Imagined Economies - Real Fictions
Title | Imagined Economies - Real Fictions PDF eBook |
Author | Jessica Fischer |
Publisher | Transcript Publishing |
Pages | 184 |
Release | 2020 |
Genre | Art |
ISBN |
The way we conceptualise the economy and ourselves as homo economicus has profound consequences for our lives. The contributions to this anthology take debates about the financial crisis, about recent austerity measures or about the Brexit referendum a step further. A common denominator of these dynamics are underlying ideas of »the economy«. Each author identifies a facet of Britain's imagined economies. They connect seemingly separate fields such as finance and fiction in order to better understand current political changes.
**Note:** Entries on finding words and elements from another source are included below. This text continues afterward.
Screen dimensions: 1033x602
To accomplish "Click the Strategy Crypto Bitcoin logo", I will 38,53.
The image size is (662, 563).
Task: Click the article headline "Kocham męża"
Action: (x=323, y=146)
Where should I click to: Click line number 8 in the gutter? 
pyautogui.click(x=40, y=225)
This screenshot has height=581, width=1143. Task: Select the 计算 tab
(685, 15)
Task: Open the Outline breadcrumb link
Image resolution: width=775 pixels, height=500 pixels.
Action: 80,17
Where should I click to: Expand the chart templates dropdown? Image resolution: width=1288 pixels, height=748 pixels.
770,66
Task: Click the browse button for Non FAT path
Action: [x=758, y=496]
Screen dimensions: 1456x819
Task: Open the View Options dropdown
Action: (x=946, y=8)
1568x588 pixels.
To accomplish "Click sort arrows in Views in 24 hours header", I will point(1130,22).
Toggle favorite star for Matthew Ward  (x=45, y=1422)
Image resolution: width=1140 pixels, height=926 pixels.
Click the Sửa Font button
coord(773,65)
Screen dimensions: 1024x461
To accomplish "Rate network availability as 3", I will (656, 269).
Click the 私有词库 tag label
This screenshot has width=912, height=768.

In addition, the book offers an urgently needed interdisciplinary view on the performative power of economic thought - and in this respect moves far beyond merely British perspectives.
Imagining Earth
Title | Imagining Earth PDF eBook |
Author | Solvejg Nitzke |
Publisher | Transcript Verlag, Roswitha Gost, Sigrid Nokel u. Dr. Karin Werner |
Pages | 172 |
Release | 2017 |
Genre | Cultural Studies |
ISBN | 9783837639568 |
While concepts of Earth have a rich tradition, more recent examples show a distinct quality: though ideas of wholeness might still be related to mythical, religious, or utopian visions of the past, "Earth" itself has become available as a whole. This raises several questions: How are the notions of one Earth or our planet imagined and distributed? What is the role of cultural imagination and practices of signification in the imagination of "the Earth"? Which theoretical models can be used or need to be developed to describe processes of imagining planet Earth? This collection invites a wide range of perspectives from different fields of the humanities to explore the means of imagining Earth.